2023-11-14 13:29:47 - WARN: MsiGetPropertyA returned 0 bytes for property CustomActionData.
2023-11-14 13:29:47 - WARN: MsiGetPropertyA returned 0 bytes for property CustomActionData.
2023-11-14 13:29:47 - WARN: MsiGetPropertyA returned 0 bytes for property CustomActionData.
2023-11-14 13:29:47 - WARN: MsiGetPropertyA returned 0 bytes for property CustomActionData.
2023-11-14 13:29:47 - service_account CustomActionData data retrieved from MSI db.
2023-11-14 13:29:47 - TROUBLESHOOTING: CustomActionData:
2023-11-14 13:29:47 - CustomActionData property is not in the expected format
A successful run produces the following logs:
2023-11-14 13:28:48 - Retrieve CustomActionData from MSI db
2023-11-14 13:28:48 - service_account CustomActionData data retrieved from MSI db.
2023-11-14 13:28:48 - TROUBLESHOOTING: CustomActionData: ,,C:\MyApp,NT Authority\Local Service
Help, please :-)
I solved my problem by changing my strategy. Long story short, instead of a custom action implemented in a DLL to be loaded by the wix installer app, the custom action is a standalone executable now where arguments are passed through the command line. Wix provides support for doing that without logging the command line arguments so the password is not logged. I followed this documentation article, in particular the WixSilentExec flavor.

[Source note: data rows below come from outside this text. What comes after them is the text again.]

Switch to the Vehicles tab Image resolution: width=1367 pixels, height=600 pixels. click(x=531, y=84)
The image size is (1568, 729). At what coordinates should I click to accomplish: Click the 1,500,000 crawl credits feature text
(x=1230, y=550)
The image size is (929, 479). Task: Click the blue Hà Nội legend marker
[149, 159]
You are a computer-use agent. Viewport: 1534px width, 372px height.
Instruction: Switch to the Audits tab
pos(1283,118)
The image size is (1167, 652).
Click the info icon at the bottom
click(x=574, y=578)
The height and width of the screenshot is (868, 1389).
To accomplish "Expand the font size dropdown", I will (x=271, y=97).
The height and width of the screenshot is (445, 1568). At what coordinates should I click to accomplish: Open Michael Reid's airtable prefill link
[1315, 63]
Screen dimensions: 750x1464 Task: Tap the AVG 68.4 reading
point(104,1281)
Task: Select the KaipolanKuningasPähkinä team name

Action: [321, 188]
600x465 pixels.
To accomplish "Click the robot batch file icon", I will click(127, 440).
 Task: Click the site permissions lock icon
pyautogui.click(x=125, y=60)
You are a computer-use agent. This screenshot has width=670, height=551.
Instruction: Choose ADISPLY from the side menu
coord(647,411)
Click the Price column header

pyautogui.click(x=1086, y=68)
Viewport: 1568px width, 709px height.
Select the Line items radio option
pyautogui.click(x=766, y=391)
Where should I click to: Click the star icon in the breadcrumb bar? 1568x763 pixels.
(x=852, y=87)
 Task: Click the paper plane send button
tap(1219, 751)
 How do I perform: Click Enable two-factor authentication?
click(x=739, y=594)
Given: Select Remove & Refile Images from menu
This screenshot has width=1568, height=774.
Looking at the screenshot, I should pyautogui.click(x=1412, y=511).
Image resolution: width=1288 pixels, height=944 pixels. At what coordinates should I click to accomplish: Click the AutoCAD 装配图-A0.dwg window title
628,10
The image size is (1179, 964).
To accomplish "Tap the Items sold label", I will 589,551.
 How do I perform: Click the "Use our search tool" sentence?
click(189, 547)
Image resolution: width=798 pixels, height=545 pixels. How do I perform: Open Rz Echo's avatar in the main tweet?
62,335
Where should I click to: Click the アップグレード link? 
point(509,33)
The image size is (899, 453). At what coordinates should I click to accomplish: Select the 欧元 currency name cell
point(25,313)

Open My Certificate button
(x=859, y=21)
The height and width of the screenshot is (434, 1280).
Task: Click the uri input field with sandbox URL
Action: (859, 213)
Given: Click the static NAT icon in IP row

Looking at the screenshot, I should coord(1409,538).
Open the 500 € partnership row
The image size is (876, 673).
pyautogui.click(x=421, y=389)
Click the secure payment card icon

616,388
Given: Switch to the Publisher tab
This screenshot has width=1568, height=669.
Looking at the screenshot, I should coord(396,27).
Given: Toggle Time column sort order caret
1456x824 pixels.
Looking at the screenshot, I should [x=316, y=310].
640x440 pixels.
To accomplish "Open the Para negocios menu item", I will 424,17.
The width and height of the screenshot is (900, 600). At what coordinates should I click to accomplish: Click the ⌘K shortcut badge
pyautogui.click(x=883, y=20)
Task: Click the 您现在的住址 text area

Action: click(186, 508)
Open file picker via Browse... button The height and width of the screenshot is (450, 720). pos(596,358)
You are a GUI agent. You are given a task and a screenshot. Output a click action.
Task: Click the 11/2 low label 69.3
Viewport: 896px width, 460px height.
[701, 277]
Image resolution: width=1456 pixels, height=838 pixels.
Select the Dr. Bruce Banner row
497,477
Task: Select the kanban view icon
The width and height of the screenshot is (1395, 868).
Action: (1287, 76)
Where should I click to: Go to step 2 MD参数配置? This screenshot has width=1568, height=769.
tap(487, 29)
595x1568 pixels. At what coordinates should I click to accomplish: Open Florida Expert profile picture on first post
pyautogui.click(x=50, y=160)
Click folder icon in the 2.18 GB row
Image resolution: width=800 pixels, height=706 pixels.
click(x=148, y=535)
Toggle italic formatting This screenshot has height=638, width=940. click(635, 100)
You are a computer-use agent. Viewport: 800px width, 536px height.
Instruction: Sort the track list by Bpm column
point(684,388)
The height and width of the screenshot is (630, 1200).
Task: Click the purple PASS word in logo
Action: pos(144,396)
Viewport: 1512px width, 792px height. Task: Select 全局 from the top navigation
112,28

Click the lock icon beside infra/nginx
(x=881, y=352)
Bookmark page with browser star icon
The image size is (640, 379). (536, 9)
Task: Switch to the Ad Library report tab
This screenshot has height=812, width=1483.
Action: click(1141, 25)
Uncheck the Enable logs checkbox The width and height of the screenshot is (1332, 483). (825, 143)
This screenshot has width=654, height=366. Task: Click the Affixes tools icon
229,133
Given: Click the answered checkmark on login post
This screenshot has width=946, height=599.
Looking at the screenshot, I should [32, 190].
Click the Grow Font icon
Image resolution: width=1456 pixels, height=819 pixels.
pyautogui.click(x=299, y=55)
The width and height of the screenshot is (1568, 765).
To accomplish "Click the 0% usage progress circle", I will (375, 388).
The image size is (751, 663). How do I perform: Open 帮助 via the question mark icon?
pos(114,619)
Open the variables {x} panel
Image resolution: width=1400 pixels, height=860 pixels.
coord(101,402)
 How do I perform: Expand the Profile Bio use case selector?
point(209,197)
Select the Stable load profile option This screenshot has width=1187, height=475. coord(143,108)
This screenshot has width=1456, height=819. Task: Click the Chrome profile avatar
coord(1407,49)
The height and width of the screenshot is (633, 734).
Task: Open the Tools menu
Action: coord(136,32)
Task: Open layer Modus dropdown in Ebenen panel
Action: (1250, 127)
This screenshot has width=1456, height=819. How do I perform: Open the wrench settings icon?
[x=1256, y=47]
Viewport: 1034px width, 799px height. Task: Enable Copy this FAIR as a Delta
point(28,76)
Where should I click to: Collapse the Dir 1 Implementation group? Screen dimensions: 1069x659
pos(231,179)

My understanding as to why directly accessing a dll from Wix turned out to be unstable is that the mechanism to pass argument values going through the CustomActionData property in the MSI database is prone to race conditions.
Note: v3 of Wix target is a 32-bit executable, using a custom action dll might also be a source of instability.